:: AVAILABLE DATA ::

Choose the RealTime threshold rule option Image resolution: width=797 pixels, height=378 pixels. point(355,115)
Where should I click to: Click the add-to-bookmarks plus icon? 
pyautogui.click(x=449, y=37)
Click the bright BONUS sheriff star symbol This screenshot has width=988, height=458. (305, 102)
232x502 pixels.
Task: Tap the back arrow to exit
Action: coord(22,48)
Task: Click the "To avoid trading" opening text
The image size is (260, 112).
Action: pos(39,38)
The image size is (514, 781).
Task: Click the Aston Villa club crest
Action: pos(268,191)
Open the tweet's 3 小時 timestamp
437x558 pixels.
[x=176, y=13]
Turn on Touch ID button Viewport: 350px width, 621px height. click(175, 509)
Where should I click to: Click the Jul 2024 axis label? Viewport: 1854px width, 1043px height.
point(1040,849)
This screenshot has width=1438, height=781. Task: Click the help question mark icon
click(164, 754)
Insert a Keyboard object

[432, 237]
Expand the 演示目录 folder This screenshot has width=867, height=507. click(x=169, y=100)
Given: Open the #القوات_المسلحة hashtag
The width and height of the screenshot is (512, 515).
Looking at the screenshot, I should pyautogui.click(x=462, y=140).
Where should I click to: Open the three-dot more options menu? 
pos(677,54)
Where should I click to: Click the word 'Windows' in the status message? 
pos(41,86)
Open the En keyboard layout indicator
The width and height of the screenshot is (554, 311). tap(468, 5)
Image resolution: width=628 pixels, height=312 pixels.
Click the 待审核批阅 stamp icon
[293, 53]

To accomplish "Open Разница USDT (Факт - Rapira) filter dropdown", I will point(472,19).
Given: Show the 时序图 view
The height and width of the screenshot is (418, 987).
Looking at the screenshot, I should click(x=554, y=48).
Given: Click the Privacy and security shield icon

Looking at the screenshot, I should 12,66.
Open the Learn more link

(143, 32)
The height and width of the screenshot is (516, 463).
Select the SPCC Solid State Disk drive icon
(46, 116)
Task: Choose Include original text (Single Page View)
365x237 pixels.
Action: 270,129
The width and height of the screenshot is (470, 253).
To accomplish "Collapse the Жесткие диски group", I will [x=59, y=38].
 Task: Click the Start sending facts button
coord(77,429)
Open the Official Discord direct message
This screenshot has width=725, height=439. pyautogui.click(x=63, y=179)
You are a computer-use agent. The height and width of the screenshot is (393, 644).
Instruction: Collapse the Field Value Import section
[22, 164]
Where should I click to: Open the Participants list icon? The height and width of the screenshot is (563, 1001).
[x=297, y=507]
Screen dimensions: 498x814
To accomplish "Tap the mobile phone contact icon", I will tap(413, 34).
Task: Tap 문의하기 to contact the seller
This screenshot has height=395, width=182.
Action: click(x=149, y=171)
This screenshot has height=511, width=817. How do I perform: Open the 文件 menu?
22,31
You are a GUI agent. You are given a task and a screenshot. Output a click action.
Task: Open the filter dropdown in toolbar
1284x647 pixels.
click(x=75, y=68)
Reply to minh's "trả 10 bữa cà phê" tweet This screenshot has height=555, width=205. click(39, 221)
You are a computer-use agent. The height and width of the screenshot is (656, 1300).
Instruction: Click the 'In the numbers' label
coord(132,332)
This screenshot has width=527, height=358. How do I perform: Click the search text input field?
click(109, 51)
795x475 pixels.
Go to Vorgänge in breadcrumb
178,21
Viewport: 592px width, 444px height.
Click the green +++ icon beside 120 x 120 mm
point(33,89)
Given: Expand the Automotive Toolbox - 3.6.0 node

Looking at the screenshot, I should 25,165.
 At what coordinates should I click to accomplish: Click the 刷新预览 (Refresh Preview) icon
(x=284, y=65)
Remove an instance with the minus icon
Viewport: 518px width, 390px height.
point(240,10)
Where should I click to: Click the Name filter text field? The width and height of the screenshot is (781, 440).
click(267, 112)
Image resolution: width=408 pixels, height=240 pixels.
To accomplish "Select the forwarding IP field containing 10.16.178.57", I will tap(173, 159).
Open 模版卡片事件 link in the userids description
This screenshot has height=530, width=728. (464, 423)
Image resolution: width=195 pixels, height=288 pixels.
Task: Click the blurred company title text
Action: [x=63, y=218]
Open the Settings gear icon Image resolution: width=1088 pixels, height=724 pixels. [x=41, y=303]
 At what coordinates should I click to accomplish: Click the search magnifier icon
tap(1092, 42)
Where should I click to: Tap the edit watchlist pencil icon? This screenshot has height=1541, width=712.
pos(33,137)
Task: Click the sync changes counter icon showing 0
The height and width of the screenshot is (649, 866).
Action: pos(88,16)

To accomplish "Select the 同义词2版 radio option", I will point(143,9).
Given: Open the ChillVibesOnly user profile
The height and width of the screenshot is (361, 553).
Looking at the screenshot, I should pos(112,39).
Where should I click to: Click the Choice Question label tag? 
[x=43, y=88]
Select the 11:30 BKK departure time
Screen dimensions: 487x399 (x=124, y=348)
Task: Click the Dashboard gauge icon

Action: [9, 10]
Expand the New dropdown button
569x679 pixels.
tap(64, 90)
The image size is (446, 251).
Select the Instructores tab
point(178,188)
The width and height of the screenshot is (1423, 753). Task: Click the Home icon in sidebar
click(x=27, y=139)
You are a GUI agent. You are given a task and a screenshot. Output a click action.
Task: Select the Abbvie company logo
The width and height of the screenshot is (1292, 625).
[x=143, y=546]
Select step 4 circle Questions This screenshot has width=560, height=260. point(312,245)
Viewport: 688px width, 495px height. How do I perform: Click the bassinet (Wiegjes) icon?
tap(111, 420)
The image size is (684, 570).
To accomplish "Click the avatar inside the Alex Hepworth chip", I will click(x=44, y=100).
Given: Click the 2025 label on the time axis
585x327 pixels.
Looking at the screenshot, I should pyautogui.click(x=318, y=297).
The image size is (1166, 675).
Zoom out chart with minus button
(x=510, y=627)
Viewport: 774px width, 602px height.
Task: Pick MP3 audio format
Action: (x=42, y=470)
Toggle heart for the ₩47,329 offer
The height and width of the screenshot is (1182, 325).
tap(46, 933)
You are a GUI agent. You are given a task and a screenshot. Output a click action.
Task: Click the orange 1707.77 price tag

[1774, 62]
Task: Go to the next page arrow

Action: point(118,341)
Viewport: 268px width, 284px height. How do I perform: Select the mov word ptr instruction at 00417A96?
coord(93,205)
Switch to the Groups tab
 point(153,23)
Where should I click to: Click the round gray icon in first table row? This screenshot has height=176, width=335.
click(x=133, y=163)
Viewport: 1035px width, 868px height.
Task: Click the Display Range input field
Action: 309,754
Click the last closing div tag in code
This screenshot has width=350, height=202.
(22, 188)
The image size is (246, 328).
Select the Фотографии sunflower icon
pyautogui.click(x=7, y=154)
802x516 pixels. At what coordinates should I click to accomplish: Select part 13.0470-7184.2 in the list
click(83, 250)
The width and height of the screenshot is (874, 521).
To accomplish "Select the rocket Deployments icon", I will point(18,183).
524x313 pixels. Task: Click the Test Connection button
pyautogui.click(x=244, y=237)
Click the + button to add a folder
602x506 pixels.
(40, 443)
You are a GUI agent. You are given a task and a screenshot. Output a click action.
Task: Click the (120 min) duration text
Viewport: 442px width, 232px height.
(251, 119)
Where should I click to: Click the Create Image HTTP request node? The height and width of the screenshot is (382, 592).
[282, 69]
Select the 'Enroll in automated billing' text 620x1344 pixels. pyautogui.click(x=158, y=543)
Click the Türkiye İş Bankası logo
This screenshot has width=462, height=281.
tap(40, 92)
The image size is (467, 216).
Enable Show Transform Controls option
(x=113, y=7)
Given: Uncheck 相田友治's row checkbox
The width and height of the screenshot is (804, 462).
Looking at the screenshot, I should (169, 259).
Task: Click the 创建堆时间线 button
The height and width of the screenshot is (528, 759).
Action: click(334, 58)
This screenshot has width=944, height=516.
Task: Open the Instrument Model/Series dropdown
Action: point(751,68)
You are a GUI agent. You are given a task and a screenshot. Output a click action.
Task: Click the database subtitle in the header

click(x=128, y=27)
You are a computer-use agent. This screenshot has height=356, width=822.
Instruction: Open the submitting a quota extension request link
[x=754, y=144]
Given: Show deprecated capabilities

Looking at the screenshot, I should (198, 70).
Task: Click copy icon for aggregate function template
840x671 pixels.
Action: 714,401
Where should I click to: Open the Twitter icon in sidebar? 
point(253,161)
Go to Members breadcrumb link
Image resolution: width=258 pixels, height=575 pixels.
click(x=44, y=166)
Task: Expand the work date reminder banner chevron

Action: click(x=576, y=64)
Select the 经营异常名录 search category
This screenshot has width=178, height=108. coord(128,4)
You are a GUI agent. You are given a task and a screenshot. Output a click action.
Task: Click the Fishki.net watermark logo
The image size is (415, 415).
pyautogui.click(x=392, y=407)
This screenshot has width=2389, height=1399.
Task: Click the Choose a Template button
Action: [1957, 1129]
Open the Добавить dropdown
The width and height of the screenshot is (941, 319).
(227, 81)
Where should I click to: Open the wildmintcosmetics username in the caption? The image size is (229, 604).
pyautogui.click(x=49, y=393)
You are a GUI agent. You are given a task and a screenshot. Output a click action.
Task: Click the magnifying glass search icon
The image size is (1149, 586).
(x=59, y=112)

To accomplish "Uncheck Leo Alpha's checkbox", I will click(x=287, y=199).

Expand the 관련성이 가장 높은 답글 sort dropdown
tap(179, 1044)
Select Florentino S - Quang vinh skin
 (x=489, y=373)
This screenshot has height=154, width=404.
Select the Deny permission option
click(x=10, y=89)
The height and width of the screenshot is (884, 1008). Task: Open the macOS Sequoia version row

:::

▸ **EXERCISE**
Filter the records for lines holding the string "tweet". Copy each one.

▸ **SOLUTION TO THIS PROBLEM**
Open the tweet's 3 小時 timestamp
Reply to minh's "trả 10 bữa cà phê" tweet This screenshot has height=555, width=205. click(39, 221)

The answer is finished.